Ancak bugün Fransa, ultra milliyetçi düşüncenin endişe verici bir şekilde canlanışına ve bir zamanlar dışlanmış aşırılıkçı yazarların geri dönüşüne tanıklık ediyor. Paris'te saygın bir yayıncı olan Robert Laffont, Maurras'ın toplu eserlerini 2018'de yeniden bastı. İlk kez 2011'de çıkan Büyük Yer Değiştirme adlı eseri, bu yıl sağcı bir Fransız yayıncı yeniden yayımladı. Eserin yazarı Renaud Camus, şu anda ırkçı nefrete teşvikten yargılanan aşırı sağcı bir yazar. Bazı beyaz Amerikalıların iddia ettiği gibi, Camus, Fransa'nın demografik bir "istilaya” uğradığını ve bu istilanın "Fransız halkının" eski sömürgelerden gelen insanlarca acımasızca yerinden edilmesine neden olduğunu savunuyor.
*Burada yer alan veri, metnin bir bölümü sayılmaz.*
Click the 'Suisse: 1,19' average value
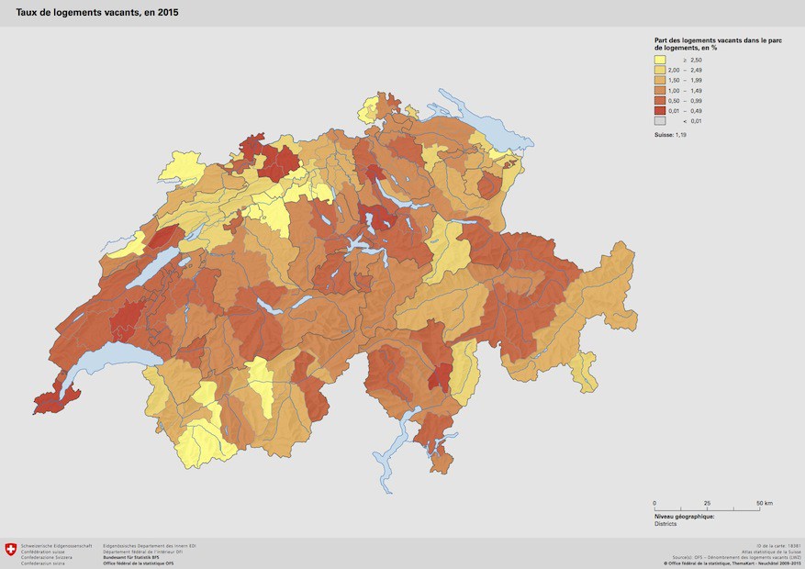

Fransa’nın "ebedi kimliği"
Farklı mikro hareketler ve aşırı, ultra-Katolik, sağcı bireyler uzun süredir, aşırılıkçı bir “yüz yılın sonu” (fin-de-siècle) düşüncesinin mirasçıları olduklarını iddia ediyorlar... Sağcı bir dergi olan Valeurs Actuelles ve 24 saat açık, Fox News tarzı bir Fransız haber kanalı olan CNews gibi yayın organları [aşırılıkçı düşünceler dışında] pek az şey tartışıyor. Renaud Camus, köşesine çekilmiş bir münzevi olmaktan çıkıp televizyon stüdyosunun sabit konuğuna dönüştü. Bir uzman ve polemikçi olan Eric Zemmour, önümüzdeki Nisan ayında yapılacak cumhurbaşkanlığı seçimlerinde aday olmayı uman popülist bir radikal olarak onu ikiye katlamış durumda. En son ve çok satan kitabı Fransa Son Sözünü Söylemedi, “bildiğimiz Fransa'nın ölümü” için bir ağıt. Entelektüel bir cilayla kaplanmış kitap, durmadan “Fransız halkına, geleneklerine, tarihine, devletine, medeniliğine ve medeniyetine” yönelik bir tehdit tanımlaması yapıyor.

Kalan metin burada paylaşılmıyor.